Return the records verbatim, starting at the line containing "Статьи (443, 55)" and continuing through the last line of the records.

BEGIN DATA SHOWN

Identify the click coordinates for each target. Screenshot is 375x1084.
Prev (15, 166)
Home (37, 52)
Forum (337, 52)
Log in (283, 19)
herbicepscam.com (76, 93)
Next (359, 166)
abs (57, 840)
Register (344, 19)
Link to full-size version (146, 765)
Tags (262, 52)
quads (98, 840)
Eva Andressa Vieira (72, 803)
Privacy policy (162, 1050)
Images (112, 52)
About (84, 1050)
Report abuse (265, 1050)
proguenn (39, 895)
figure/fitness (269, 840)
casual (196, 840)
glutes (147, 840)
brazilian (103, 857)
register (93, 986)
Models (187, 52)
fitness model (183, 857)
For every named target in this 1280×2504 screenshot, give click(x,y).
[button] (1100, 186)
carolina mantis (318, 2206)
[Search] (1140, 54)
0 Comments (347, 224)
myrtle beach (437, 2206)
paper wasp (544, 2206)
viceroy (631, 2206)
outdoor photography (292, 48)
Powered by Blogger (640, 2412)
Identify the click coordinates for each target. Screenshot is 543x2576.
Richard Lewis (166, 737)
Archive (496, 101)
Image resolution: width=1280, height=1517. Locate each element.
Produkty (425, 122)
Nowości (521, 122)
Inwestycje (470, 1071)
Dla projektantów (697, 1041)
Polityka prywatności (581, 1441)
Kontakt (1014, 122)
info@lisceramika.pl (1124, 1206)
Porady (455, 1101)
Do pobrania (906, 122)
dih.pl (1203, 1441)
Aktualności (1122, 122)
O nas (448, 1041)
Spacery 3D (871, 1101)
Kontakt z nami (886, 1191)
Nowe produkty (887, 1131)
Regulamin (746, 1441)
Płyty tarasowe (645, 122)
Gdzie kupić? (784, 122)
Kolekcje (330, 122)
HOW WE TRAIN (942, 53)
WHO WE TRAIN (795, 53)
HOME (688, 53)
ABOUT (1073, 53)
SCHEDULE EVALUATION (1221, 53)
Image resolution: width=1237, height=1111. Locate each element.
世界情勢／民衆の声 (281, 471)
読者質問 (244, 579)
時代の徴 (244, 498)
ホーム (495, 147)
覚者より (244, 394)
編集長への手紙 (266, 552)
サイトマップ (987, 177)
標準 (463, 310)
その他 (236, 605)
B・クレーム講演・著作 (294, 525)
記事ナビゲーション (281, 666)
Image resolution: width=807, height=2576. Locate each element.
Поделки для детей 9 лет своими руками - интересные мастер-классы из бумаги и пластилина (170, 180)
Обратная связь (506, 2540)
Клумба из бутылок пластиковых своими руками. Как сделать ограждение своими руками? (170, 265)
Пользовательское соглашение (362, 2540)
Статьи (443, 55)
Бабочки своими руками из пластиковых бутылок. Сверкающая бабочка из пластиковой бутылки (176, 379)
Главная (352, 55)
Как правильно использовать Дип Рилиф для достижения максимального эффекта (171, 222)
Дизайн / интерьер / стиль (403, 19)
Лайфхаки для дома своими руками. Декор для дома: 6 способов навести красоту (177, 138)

END DATA SHOWN

◆ **WRITTEN RESPONSE**:
Статьи (443, 55)
Бабочки своими руками из пластиковых бутылок. Сверкающая бабочка из пластиковой бутылки (176, 379)
Главная (352, 55)
Как правильно использовать Дип Рилиф для достижения максимального эффекта (171, 222)
Дизайн / интерьер / стиль (403, 19)
Лайфхаки для дома своими руками. Декор для дома: 6 способов навести красоту (177, 138)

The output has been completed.